Tiberius Claudius Cogidubnus est fait grand roi des Bretons par les Romains [43/47 ?]
Tiberius Claudius Cogidubnus est fait "grand roi des Bretons" par les Romains (entre 43 et 47 ap. J.-C. ?)
Selon Tacite (Vie d'Agricola, XIV) et l'inscription dédicatoire d'un temple élevé à Chichester (CIL 07, 11 ; RIB-01, 91), un notable breton dénommé Tiberius Claudius Cogidubnus, fraîchement élevé au rang de citoyen romain, s'est vu attribuer le titre de Rex magnus Britannorum "grand roi des Bretons" et confié l'administration de plusieurs cités alliées. D'après Tacite (Vie d'Agricola, XIV), Tiberius Claudius Cogidubnus aurait bénéficié de cet honneur parce que, allié inconditionnel de Rome, il ne pouvait administrer les cités bretonnes qui lui étaient confiées qu'en faveur de cette dernière.
L'inscription découverte à Chichester (CIL 07, 11 ; RIB-01, 91) laisse entendre quant à elle que la cité des Règnes, dont Noviomagus (Chichester) était la capitale, était l'une de celles qui furent gouvernées par ce roi. Pourtant, ce simple constat est lui-même sujet à caution. En effet, il n'existe aucune attestation de l'existence de la cité des Règnes avant le milieu du IIe s. ap. J.-C. Tout porte à croire qu'avant la conquête de la Bretagne par Aulus Plautius (43-47 ap. J.-C.), la ville de Noviomagus appartenait aux Atrébates, lesquels étaient passés depuis peu sous la dépendance des Catuvellaunes.
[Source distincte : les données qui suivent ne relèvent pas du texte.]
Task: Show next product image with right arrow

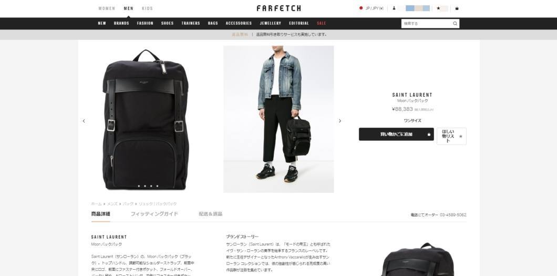Action: (339, 121)
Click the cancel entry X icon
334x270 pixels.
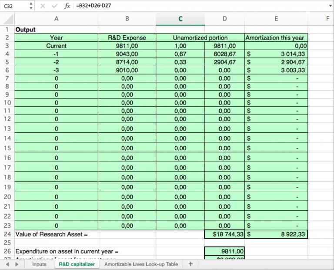(x=43, y=6)
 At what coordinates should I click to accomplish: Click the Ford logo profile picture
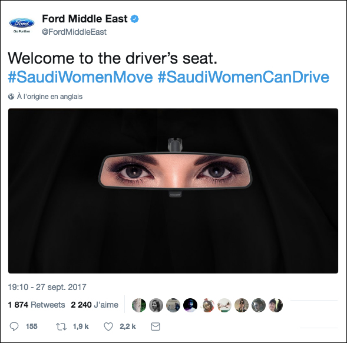coord(22,25)
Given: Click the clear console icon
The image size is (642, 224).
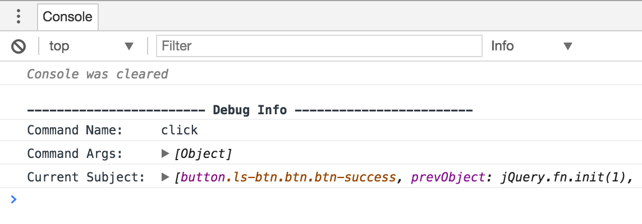Looking at the screenshot, I should click(x=19, y=46).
La même incertitude concerne la cité britto-romaine des Belges, dont l'existence n'est également attestée qu'à partir du milieu du IIe s. ap. J.-C. On considère donc que Tiberius Claudius Cogidubnus était un Atrébate et que le domaine sur lequel s'exerçait son autorité s'étendait à minima sur ces trois cités.
L'année au cours de laquelle ce roi client de Rome a reçu cette attribution est inconnue. Tacite, qui a rédigé la Vie d'Agricola en 98 ap. J.-C. paraît indiquer qu'il était de ses contemporains (Vie d'Agricola, XIV). La mention faite du souverain breton intervient pourtant immédiatement après une courte description du gouvernement d'Aulus Plautius (43-47 ap. J.-C.) et de Publius Ostorius Scapula (47-51/52 ap. J.-C.) et immédiatement avant celui d'Aulus Didius Gallus (52-57 ap. J.-C.). Son praenomen et son nomen sont ceux que portaient l'empereur Claude (Tiberius Claudius Drusus), ce qui laisse supposer que c'est ce dernier qui lui a accordé la citoyenneté, la tradition voulant que l'on prenne ceux de celui qui avait favorisé la naturalisation. Cette hypothèse implique que l'événement soit contemporain ou postérieur à l'intervention de l'empereur Claude en Bretagne (43 ap. J.-C.) (et nécessairement antérieur la mort de ce dernier, en 54 ap. J.-C.). Aussi, son règne n'a certainement pas duré jusqu'au gouvernement de Sallustius Lucullus (84-89 ap. J.-C.), puisqu'à cette époque la ville de Noviomagus avait déjà, avec certitude, intégré la province de Bretagne (RIB-01, 2334).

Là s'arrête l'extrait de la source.